### YOUR OBJECTIVE
Repeat the material exactly, leaving no line out.

### MATERIAL FOR THIS EXERCISE
------------------------------

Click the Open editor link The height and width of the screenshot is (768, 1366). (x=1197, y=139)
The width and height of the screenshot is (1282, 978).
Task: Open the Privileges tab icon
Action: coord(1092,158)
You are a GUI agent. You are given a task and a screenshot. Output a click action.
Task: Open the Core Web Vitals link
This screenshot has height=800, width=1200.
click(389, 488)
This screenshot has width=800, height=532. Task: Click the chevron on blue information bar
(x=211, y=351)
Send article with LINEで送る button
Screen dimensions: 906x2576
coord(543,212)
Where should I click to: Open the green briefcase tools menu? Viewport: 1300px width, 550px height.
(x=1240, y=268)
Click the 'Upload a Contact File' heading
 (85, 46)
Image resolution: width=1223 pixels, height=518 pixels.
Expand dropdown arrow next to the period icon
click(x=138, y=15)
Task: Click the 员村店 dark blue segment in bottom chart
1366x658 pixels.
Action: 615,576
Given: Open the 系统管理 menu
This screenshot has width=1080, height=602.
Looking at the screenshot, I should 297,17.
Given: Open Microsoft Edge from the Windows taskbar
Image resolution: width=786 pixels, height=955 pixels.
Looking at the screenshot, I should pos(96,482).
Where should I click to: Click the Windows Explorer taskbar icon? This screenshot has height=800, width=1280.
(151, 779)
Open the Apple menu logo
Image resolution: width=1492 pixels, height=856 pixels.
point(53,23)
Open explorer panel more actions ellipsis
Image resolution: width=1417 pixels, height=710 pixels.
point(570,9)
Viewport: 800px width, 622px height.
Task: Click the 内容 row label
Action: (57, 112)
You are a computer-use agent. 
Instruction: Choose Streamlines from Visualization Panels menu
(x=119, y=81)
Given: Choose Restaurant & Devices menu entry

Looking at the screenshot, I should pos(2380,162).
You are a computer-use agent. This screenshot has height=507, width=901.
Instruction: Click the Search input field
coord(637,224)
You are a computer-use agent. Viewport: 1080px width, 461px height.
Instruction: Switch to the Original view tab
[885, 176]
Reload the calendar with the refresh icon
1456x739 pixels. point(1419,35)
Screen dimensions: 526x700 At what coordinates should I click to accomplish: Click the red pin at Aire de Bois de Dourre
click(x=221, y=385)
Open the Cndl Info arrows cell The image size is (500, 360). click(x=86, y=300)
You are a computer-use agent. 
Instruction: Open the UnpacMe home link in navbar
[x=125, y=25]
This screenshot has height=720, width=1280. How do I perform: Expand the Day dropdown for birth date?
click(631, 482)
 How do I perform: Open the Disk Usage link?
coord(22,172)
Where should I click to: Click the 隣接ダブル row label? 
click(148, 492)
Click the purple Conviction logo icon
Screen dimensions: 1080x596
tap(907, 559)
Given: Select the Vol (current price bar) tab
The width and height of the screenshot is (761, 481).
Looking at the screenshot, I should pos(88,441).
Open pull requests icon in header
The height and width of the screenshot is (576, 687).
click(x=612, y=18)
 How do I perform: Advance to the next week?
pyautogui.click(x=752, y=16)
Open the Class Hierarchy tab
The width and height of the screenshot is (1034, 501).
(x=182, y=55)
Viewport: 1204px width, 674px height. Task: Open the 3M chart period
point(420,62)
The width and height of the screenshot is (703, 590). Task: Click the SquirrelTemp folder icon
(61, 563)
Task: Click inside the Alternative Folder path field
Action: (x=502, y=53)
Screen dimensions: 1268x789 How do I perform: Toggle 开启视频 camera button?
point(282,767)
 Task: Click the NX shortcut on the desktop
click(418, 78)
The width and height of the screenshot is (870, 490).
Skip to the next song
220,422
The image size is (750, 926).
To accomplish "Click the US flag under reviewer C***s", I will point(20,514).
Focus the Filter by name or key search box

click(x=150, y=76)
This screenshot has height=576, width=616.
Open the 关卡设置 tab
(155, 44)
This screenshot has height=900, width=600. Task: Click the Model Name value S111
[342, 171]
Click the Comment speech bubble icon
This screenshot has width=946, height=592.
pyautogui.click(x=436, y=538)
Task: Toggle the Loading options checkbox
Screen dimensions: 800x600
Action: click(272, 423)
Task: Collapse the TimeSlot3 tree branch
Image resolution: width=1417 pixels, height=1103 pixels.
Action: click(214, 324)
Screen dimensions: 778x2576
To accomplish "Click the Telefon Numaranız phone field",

------------------------------

### TASK SOLUTION
Click the Open editor link The height and width of the screenshot is (768, 1366). (x=1197, y=139)
The width and height of the screenshot is (1282, 978).
Task: Open the Privileges tab icon
Action: coord(1092,158)
You are a GUI agent. You are given a task and a screenshot. Output a click action.
Task: Open the Core Web Vitals link
This screenshot has height=800, width=1200.
click(389, 488)
This screenshot has width=800, height=532. Task: Click the chevron on blue information bar
(x=211, y=351)
Send article with LINEで送る button
Screen dimensions: 906x2576
coord(543,212)
Where should I click to: Open the green briefcase tools menu? Viewport: 1300px width, 550px height.
(x=1240, y=268)
Click the 'Upload a Contact File' heading
 (85, 46)
Image resolution: width=1223 pixels, height=518 pixels.
Expand dropdown arrow next to the period icon
click(x=138, y=15)
Task: Click the 员村店 dark blue segment in bottom chart
1366x658 pixels.
Action: 615,576
Given: Open the 系统管理 menu
This screenshot has width=1080, height=602.
Looking at the screenshot, I should 297,17.
Given: Open Microsoft Edge from the Windows taskbar
Image resolution: width=786 pixels, height=955 pixels.
Looking at the screenshot, I should pos(96,482).
Where should I click to: Click the Windows Explorer taskbar icon? This screenshot has height=800, width=1280.
(151, 779)
Open the Apple menu logo
Image resolution: width=1492 pixels, height=856 pixels.
point(53,23)
Open explorer panel more actions ellipsis
Image resolution: width=1417 pixels, height=710 pixels.
point(570,9)
Viewport: 800px width, 622px height.
Task: Click the 内容 row label
Action: (57, 112)
You are a computer-use agent. 
Instruction: Choose Streamlines from Visualization Panels menu
(x=119, y=81)
Given: Choose Restaurant & Devices menu entry

Looking at the screenshot, I should pos(2380,162).
You are a computer-use agent. This screenshot has height=507, width=901.
Instruction: Click the Search input field
coord(637,224)
You are a computer-use agent. Viewport: 1080px width, 461px height.
Instruction: Switch to the Original view tab
[885, 176]
Reload the calendar with the refresh icon
1456x739 pixels. point(1419,35)
Screen dimensions: 526x700 At what coordinates should I click to accomplish: Click the red pin at Aire de Bois de Dourre
click(x=221, y=385)
Open the Cndl Info arrows cell The image size is (500, 360). click(x=86, y=300)
You are a computer-use agent. 
Instruction: Open the UnpacMe home link in navbar
[x=125, y=25]
This screenshot has height=720, width=1280. How do I perform: Expand the Day dropdown for birth date?
click(631, 482)
 How do I perform: Open the Disk Usage link?
coord(22,172)
Where should I click to: Click the 隣接ダブル row label? 
click(148, 492)
Click the purple Conviction logo icon
Screen dimensions: 1080x596
tap(907, 559)
Given: Select the Vol (current price bar) tab
The width and height of the screenshot is (761, 481).
Looking at the screenshot, I should pos(88,441).
Open pull requests icon in header
The height and width of the screenshot is (576, 687).
click(x=612, y=18)
 How do I perform: Advance to the next week?
pyautogui.click(x=752, y=16)
Open the Class Hierarchy tab
The width and height of the screenshot is (1034, 501).
(x=182, y=55)
Viewport: 1204px width, 674px height. Task: Open the 3M chart period
point(420,62)
The width and height of the screenshot is (703, 590). Task: Click the SquirrelTemp folder icon
(61, 563)
Task: Click inside the Alternative Folder path field
Action: (x=502, y=53)
Screen dimensions: 1268x789 How do I perform: Toggle 开启视频 camera button?
point(282,767)
 Task: Click the NX shortcut on the desktop
click(418, 78)
The width and height of the screenshot is (870, 490).
Skip to the next song
220,422
The image size is (750, 926).
To accomplish "Click the US flag under reviewer C***s", I will point(20,514).
Focus the Filter by name or key search box

click(x=150, y=76)
This screenshot has height=576, width=616.
Open the 关卡设置 tab
(155, 44)
This screenshot has height=900, width=600. Task: Click the Model Name value S111
[342, 171]
Click the Comment speech bubble icon
This screenshot has width=946, height=592.
pyautogui.click(x=436, y=538)
Task: Toggle the Loading options checkbox
Screen dimensions: 800x600
Action: click(272, 423)
Task: Collapse the TimeSlot3 tree branch
Image resolution: width=1417 pixels, height=1103 pixels.
Action: click(214, 324)
Screen dimensions: 778x2576
To accomplish "Click the Telefon Numaranız phone field",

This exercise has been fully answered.